- DIRECTIONS FOR THIS TASK: Please copy the rows below word for word, from the first to the last.

- EXCERPTED DATA:

━━━━━━━━

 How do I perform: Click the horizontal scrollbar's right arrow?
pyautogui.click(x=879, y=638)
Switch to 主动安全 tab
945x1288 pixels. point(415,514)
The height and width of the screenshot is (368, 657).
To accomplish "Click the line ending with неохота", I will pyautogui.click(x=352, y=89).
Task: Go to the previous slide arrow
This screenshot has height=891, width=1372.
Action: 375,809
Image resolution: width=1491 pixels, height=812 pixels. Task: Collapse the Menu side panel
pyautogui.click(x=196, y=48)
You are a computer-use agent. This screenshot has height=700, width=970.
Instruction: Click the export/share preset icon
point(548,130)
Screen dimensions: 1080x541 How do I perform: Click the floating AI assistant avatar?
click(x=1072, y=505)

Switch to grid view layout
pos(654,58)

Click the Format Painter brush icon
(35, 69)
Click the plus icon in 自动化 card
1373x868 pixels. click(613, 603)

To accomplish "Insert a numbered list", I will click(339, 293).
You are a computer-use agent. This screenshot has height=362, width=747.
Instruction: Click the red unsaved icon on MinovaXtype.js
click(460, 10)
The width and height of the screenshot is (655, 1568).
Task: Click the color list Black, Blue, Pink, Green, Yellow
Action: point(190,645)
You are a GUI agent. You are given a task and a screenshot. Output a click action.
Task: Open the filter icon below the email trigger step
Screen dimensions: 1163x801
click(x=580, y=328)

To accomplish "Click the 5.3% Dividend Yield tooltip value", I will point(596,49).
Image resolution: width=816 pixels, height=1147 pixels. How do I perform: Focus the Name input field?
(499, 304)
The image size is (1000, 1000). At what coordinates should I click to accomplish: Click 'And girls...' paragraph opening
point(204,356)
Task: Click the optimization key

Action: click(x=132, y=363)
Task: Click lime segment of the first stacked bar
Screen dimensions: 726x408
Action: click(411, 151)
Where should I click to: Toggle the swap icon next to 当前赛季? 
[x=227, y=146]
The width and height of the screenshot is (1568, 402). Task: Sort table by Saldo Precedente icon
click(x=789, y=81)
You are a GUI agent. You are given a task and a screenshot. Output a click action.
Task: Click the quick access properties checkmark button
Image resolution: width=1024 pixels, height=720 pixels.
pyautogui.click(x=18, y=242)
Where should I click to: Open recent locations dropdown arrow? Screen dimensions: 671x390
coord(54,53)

━━━━━━━━

- OUTPUT OF THE TASK:
 How do I perform: Click the horizontal scrollbar's right arrow?
pyautogui.click(x=879, y=638)
Switch to 主动安全 tab
945x1288 pixels. point(415,514)
The height and width of the screenshot is (368, 657).
To accomplish "Click the line ending with неохота", I will pyautogui.click(x=352, y=89).
Task: Go to the previous slide arrow
This screenshot has height=891, width=1372.
Action: 375,809
Image resolution: width=1491 pixels, height=812 pixels. Task: Collapse the Menu side panel
pyautogui.click(x=196, y=48)
You are a computer-use agent. This screenshot has height=700, width=970.
Instruction: Click the export/share preset icon
point(548,130)
Screen dimensions: 1080x541 How do I perform: Click the floating AI assistant avatar?
click(x=1072, y=505)

Switch to grid view layout
pos(654,58)

Click the Format Painter brush icon
(35, 69)
Click the plus icon in 自动化 card
1373x868 pixels. click(613, 603)

To accomplish "Insert a numbered list", I will click(339, 293).
You are a computer-use agent. This screenshot has height=362, width=747.
Instruction: Click the red unsaved icon on MinovaXtype.js
click(460, 10)
The width and height of the screenshot is (655, 1568).
Task: Click the color list Black, Blue, Pink, Green, Yellow
Action: point(190,645)
You are a GUI agent. You are given a task and a screenshot. Output a click action.
Task: Open the filter icon below the email trigger step
Screen dimensions: 1163x801
click(x=580, y=328)

To accomplish "Click the 5.3% Dividend Yield tooltip value", I will point(596,49).
Image resolution: width=816 pixels, height=1147 pixels. How do I perform: Focus the Name input field?
(499, 304)
The image size is (1000, 1000). At what coordinates should I click to accomplish: Click 'And girls...' paragraph opening
point(204,356)
Task: Click the optimization key

Action: click(x=132, y=363)
Task: Click lime segment of the first stacked bar
Screen dimensions: 726x408
Action: click(411, 151)
Where should I click to: Toggle the swap icon next to 当前赛季? 
[x=227, y=146]
The width and height of the screenshot is (1568, 402). Task: Sort table by Saldo Precedente icon
click(x=789, y=81)
You are a GUI agent. You are given a task and a screenshot. Output a click action.
Task: Click the quick access properties checkmark button
Image resolution: width=1024 pixels, height=720 pixels.
pyautogui.click(x=18, y=242)
Where should I click to: Open recent locations dropdown arrow? Screen dimensions: 671x390
coord(54,53)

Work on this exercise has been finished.